A faster binary encoder.

go get howl.moe/binary

Migrating to version 2

All slice-related methods have been removed - this is because they allocated their own slices (for reads). The way slices are implemented in binary protocols is often arbitrary, some specify the length, some only in certain cases, some use varints, others use different widths for the length. For this reason, we removed the methods.

ByteSlice and String have been kept, since those are even used internally.

There is no way to read a string directly like there was in the previous version - this is because of the aforementioned variability in implementation about encoding the length. You can still use the newly-added Read method (implements io.Reader) passing a byte slice with the length desired.

Why you should

The biggest, yet simplest, change was by removing all slice allocations. This is a common trick used often, in places such as fasthttp and nanojson (yes, that’s what we call shameless advertising.)

Previously, every single tiny read and write allocated a byte slice.
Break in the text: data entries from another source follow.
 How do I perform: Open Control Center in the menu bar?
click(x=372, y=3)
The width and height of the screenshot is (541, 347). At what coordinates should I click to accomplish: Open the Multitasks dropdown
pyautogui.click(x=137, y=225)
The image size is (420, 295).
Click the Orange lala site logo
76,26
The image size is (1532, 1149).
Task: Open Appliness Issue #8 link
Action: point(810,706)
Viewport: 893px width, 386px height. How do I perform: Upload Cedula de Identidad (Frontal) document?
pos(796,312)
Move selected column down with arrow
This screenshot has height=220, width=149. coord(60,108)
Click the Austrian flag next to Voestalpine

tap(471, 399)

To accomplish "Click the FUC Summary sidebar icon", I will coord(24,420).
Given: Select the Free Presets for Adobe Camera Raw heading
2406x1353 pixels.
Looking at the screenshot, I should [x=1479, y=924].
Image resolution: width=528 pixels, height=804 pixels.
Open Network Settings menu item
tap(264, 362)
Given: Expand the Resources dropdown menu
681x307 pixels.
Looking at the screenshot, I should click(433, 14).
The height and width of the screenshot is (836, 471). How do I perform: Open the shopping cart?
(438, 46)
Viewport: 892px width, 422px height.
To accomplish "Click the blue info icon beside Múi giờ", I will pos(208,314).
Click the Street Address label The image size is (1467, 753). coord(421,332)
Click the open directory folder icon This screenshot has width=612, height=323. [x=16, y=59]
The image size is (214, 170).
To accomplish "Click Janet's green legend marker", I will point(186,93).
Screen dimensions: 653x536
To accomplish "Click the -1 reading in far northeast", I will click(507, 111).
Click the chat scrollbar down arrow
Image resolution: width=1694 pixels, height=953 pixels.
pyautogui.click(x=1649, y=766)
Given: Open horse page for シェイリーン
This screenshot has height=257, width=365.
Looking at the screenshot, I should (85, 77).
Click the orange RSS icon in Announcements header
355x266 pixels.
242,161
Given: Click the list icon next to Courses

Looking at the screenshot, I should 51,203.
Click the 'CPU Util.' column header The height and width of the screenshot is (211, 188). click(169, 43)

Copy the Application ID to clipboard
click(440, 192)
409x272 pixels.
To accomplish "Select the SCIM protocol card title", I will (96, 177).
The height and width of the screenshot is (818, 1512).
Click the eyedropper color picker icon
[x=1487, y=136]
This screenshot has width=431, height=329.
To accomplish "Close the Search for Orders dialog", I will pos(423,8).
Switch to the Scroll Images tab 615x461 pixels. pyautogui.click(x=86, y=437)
This is actually quite expensive - it is a heap allocation, which needs to be tracked by the garbage collector, and so on. Now the byte slice is pre-allocated in the Reader/WriteChain itself (as an array, buf [8]byte, which is then used as a slice, ie. c.buf[:]). This gives significant performance boosts:

$ git checkout v1
$ go test -bench=.
goos: linux
goarch: amd64
pkg: github.com/thehowl/binary
BenchmarkWriteSmall-4    	30000000	        36.4 ns/op
BenchmarkWriteMedium-4   	 5000000	       263 ns/op
BenchmarkWriteLong-4     	 1000000	      1649 ns/op
PASS
ok  	github.com/thehowl/binary	4.421s

$ git checkout master
$ go test -bench=.
goos: linux
goarch: amd64
pkg: github.com/thehowl/binary
BenchmarkWriteSmall-4    	100000000	        20.0 ns/op
BenchmarkWriteMedium-4   	20000000	        91.7 ns/op
BenchmarkWriteLong-4     	 3000000	       412 ns/op
PASS
ok  	github.com/thehowl/binary	5.630s

As you can see, for writes of large chunks of data, this can be up to a 4x improvement.